Here are actions that would greatly ameliorate the impacts of climate change, at a cost far below what we will face if we continue to do nothing:
Enact a levy on producers and importers of fossil fuels in proportion to the carbon dioxide emitted when they are burned, and return the proceeds to the American people in equal shares. The fee will drive the economy inexorably toward energy efficiency and carbon-free energy sources, while the dividends will generate millions of new green jobs.
Rebate the fee for carbon that is returned to the ground, and step up efforts to find and implement ways to do this. I’ve proposed fracking with carbon dioxide instead of water, returning carbon to the ground and leaving us with carbon-free hydrogen in place of carbon-containing natural gas. Other options are also being researched.
Expand the agricultural extension program to help farmers adopt practices that can store carbon underground and reduce emissions of the two other major greenhouse gases, methane and nitrous oxide, which are generated by farm animals and fertilizers.
Develop a comprehensive plan to adapt to the changes that will occur even if the above actions are taken. Make sure that this plan does not place unjust burdens on the poor and marginalized people among us, as much of our existing infrastructure does.
Finally, we must relinquish the idea that America can go it alone.
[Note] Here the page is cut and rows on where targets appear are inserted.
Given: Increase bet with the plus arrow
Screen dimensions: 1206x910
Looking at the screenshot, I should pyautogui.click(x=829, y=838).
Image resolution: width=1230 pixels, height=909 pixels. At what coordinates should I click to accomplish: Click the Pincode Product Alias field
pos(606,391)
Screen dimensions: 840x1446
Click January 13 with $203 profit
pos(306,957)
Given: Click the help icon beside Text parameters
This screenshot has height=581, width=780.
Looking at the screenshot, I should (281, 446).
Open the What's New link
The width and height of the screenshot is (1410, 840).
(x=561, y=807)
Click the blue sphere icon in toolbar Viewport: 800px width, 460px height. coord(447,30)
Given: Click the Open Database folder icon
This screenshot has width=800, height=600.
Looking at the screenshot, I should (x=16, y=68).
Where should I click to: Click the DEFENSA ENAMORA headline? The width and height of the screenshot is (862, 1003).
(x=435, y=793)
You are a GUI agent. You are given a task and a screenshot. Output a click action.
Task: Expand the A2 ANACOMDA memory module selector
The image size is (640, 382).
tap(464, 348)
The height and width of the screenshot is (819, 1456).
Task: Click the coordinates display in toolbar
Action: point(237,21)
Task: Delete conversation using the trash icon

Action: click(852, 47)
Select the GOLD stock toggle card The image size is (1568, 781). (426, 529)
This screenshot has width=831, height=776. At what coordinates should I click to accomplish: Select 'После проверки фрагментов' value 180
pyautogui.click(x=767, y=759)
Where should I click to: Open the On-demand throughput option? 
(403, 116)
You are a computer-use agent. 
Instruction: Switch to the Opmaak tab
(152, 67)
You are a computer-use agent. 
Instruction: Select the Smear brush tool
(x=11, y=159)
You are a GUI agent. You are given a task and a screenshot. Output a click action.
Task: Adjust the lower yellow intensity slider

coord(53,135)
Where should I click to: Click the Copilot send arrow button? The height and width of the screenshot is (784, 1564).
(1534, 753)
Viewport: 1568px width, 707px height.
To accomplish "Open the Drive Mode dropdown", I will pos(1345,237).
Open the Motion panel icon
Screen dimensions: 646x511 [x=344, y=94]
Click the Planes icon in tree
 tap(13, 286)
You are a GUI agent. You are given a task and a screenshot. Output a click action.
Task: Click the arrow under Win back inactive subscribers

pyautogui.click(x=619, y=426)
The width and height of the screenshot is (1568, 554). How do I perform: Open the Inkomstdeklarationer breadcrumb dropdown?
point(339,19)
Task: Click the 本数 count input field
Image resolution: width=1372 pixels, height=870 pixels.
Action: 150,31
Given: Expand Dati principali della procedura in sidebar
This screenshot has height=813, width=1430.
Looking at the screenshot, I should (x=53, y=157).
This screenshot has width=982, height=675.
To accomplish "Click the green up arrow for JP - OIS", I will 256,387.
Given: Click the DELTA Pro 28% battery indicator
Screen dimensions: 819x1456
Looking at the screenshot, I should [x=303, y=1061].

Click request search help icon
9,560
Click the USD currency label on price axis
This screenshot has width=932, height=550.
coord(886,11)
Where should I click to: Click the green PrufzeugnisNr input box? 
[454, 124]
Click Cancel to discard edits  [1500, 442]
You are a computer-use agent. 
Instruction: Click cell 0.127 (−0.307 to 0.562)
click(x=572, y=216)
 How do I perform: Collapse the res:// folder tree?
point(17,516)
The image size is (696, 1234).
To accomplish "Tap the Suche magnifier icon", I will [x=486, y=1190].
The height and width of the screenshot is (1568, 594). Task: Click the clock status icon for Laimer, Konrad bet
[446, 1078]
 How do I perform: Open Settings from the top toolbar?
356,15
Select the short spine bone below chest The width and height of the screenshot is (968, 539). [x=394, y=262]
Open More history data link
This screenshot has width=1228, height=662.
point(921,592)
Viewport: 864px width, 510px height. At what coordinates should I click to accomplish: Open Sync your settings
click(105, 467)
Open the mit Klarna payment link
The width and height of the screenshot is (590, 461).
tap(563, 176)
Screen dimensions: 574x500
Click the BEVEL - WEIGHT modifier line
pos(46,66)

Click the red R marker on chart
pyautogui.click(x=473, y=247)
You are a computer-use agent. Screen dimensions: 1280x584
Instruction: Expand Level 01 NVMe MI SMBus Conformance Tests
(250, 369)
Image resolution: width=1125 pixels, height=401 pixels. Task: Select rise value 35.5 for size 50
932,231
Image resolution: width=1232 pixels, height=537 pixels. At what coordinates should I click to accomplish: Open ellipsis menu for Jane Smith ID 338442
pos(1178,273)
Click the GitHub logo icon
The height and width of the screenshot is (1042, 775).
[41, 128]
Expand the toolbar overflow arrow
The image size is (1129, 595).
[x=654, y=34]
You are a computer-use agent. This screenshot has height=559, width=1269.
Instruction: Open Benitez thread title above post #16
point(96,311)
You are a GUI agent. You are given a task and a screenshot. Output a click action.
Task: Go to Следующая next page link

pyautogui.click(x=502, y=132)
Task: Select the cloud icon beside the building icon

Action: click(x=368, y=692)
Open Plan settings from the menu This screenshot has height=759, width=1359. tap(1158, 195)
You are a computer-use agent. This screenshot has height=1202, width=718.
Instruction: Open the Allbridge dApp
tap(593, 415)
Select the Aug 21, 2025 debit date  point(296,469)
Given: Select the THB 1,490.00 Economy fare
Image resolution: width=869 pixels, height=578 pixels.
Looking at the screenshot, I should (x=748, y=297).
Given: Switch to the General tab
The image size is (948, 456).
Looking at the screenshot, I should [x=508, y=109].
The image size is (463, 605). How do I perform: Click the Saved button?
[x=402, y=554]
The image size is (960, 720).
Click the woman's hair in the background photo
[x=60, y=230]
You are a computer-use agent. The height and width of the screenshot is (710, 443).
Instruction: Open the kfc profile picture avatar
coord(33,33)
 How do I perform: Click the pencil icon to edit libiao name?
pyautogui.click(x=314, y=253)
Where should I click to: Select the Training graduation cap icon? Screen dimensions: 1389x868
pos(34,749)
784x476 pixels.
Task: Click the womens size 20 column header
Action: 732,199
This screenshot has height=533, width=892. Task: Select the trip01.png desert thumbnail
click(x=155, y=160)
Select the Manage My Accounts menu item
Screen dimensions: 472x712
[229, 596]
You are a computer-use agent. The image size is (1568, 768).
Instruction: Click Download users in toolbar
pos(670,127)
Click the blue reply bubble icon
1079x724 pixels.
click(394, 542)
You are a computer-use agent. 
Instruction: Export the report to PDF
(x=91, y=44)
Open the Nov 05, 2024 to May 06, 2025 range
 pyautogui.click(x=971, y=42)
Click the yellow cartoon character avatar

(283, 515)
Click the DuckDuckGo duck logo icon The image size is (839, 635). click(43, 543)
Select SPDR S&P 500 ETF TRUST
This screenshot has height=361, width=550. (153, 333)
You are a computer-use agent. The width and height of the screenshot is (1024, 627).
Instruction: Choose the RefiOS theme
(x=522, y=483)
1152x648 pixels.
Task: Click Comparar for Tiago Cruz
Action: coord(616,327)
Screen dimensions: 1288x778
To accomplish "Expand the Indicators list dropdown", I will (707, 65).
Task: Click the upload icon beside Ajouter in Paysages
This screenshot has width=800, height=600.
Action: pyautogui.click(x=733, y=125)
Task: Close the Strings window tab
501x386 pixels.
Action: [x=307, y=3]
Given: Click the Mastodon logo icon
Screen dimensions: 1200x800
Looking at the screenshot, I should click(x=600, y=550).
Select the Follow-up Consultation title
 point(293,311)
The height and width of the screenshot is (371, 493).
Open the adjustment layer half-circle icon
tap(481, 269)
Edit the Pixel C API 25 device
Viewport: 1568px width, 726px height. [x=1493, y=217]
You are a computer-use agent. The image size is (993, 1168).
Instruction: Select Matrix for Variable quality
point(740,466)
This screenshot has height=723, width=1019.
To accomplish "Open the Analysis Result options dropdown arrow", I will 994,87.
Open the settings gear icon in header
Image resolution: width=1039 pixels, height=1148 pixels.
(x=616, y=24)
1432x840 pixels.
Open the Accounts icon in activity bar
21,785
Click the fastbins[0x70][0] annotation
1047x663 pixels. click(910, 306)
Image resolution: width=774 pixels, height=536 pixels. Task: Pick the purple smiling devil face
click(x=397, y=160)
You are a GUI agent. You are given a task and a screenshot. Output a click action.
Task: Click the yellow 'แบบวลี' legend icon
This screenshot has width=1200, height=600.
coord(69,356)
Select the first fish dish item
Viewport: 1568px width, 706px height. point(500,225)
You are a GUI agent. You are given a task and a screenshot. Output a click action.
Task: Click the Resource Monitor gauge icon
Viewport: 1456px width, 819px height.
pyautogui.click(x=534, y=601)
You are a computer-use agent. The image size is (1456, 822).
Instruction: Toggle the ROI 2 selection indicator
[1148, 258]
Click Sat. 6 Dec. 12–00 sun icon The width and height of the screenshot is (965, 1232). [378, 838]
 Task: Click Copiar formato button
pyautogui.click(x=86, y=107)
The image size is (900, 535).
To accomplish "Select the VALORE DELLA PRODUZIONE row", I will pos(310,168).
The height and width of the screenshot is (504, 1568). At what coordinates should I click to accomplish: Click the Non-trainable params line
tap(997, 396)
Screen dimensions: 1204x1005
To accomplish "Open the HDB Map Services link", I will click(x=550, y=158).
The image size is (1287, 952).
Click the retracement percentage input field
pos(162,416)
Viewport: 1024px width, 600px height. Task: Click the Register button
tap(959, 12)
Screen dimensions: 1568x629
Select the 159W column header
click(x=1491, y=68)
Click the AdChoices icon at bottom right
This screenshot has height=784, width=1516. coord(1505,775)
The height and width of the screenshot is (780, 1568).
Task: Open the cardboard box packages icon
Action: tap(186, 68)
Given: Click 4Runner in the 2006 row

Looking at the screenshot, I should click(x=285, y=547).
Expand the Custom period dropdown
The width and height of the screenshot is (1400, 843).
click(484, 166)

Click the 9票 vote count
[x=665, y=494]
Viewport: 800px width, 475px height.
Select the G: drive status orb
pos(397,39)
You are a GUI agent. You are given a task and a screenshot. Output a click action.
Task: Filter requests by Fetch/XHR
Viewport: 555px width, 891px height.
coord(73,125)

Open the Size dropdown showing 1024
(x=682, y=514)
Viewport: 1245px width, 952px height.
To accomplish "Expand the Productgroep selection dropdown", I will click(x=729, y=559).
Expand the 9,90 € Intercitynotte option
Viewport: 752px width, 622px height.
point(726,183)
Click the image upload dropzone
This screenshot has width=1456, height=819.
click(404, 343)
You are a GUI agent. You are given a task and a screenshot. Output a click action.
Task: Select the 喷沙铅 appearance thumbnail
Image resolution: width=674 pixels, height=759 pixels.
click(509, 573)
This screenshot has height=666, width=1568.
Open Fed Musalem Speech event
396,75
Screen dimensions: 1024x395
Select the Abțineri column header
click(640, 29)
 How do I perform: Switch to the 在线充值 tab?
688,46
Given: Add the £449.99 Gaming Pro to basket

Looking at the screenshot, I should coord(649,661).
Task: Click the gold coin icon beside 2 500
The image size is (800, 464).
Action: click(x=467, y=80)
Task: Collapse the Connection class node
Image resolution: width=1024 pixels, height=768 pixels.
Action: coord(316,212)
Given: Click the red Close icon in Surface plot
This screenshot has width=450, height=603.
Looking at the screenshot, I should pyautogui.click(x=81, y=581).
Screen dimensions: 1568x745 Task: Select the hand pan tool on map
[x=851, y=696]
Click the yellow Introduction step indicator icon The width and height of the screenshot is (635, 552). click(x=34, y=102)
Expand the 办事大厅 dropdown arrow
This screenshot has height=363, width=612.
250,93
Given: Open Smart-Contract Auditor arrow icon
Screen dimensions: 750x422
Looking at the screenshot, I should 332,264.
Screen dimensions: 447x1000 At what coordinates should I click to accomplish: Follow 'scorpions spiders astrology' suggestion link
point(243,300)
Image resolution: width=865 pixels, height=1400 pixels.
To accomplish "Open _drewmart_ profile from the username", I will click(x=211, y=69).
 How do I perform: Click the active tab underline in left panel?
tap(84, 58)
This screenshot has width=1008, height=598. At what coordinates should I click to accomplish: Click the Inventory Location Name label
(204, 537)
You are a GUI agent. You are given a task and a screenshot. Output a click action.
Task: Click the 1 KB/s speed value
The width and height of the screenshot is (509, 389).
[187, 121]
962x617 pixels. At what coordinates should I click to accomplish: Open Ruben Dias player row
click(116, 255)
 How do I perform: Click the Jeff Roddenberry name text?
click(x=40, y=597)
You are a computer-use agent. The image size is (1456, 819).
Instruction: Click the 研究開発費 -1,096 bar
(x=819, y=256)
If the virus teaches us anything, it is that international cooperation is essential. America can’t solve the climate problem by itself, but we should be leading, not dragging our feet.
A fever is the body’s reaction to infection, making it less habitable to the organisms that have invaded. The thing to remember, though, is that the body does not attack all microorganisms. Those that are not a threat are left alone. Some of them, in fact, are necessary for its healthy functioning. It’s only when they go on the attack that the immune system reacts.
Mother Earth has a fever. It’s getting worse, and we are the cause. Covid-19 is a dress rehearsal for what we can expect from Mother Earth in the coming decades. From her perspective, as long as we keep on with our folly, we are the virus.
John Andrews, a longtime "Guestwords" contributor, is co-group leader of the Long Island East chapter of Citizens Climate Lobby. He lives in Sag Harbor.